= Tracy Brown =

American author of urban fiction

Tracy Brown (1974-2023) was an American author of urban fiction who is known for her works set in Staten Island, New York.

==Personal life==
Tracy Brown lived in Staten Island, New York, where she was born and grew up.

Brown became pregnant with her daughter when she was still a teenager. But, she managed to graduate high school despite the odds. She is also the mother of two sons. She is an alumnus of John Jay College of Criminal Justice.

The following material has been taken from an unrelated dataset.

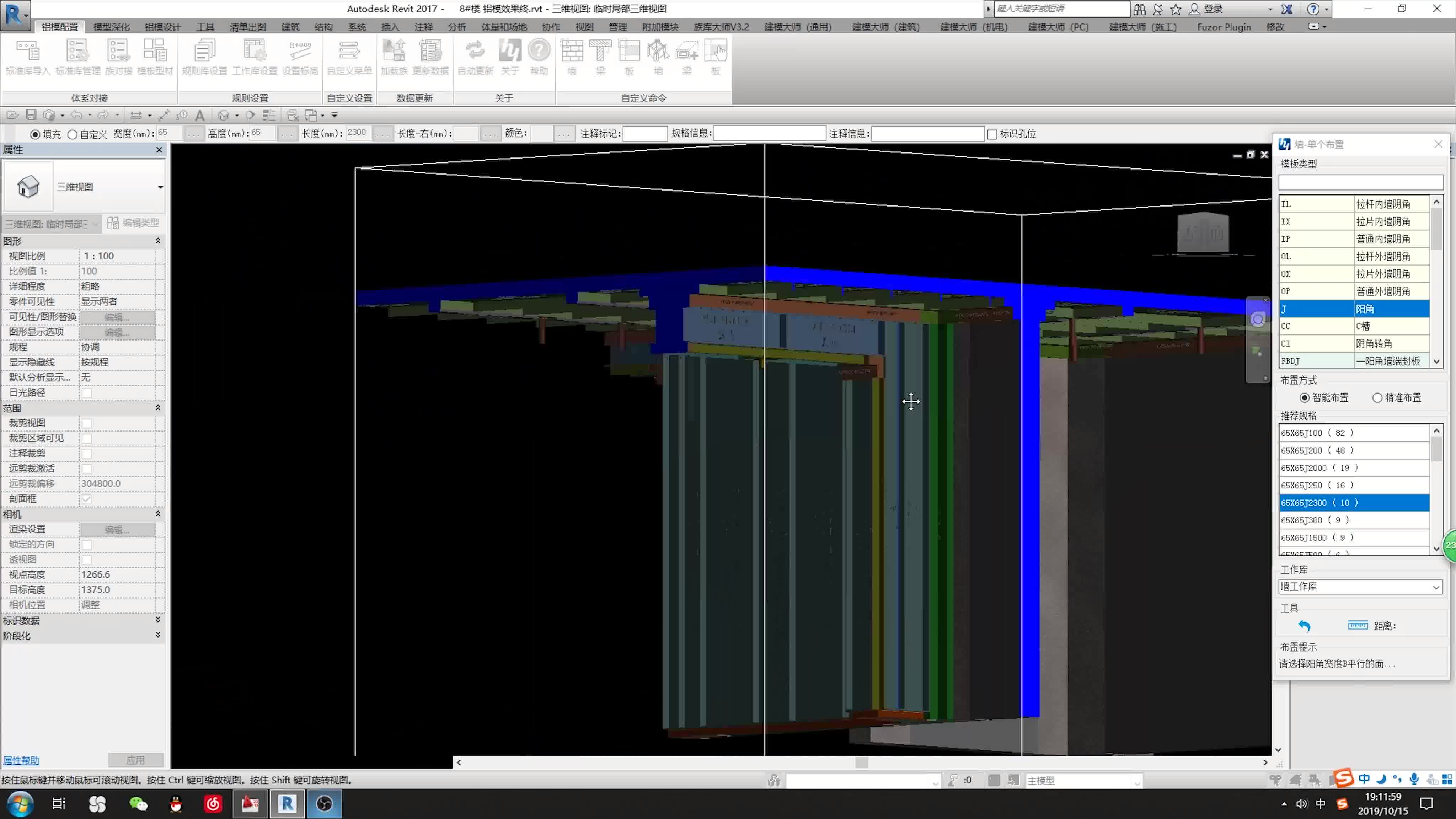This screenshot has width=1456, height=819.
Task: Click the save icon in quick toolbar
Action: coord(31,115)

She ran a nonprofit organization known as We Are Ladies First, LTD which seeks to inform, inspire, and empower the young women of Staten Island. She also mentored and taught a course on writing to young ladies in a correctional environment of the New York State Foster Care System. She lent her talents to community plays, musicals, and church programs, writing and directing her first stage play "Brand New" in 2016.

==Death==
Tracy Brown died on 20 May 2023; her death was announced by her children Ashley, Quaviel and Justin through a Facebook post on Tracy's official FB page.

==Books==
Her books, which are set in Staten Island and focus on women who triumph despite adversity, have been Essence Magazine, and USA Today bestsellers.

==Bibliography==
- Black, Triple Crown Publications, 2003
- Dime Piece, Triple Crown Publications, 2004
- Criminal Minded, St. Martin's Griffin, 2005
- White Lines, St. Martin's Griffin, 2007
- Twisted, St. Martin's Griffin, 2008
- Snapped, St. Martin's Griffin, 2009
- Aftermath, St. Martin's Griffin, 2011
- White Lines II: Sunny, St. Martin's Griffin, 2012
- Flirting with Disaster, St. Martin's Griffin, 2013
- White Lines III: All Falls Down, St. Martin's Griffin, 2015
- Boss, St. Martin's Griffin, 2017
- Single Black Female, St. Martin's Griffin, 2021
- Hold You Down, St. Martin's Griffin, 2022
- Brooklyn, St. Martin's Griffin, 2024 (Posthumous)

Tracy Brown's stories have appeared in the anthologies The Game: Short Stories About the Life and Flirt. She is also a celebrity ghostwriter and biographer.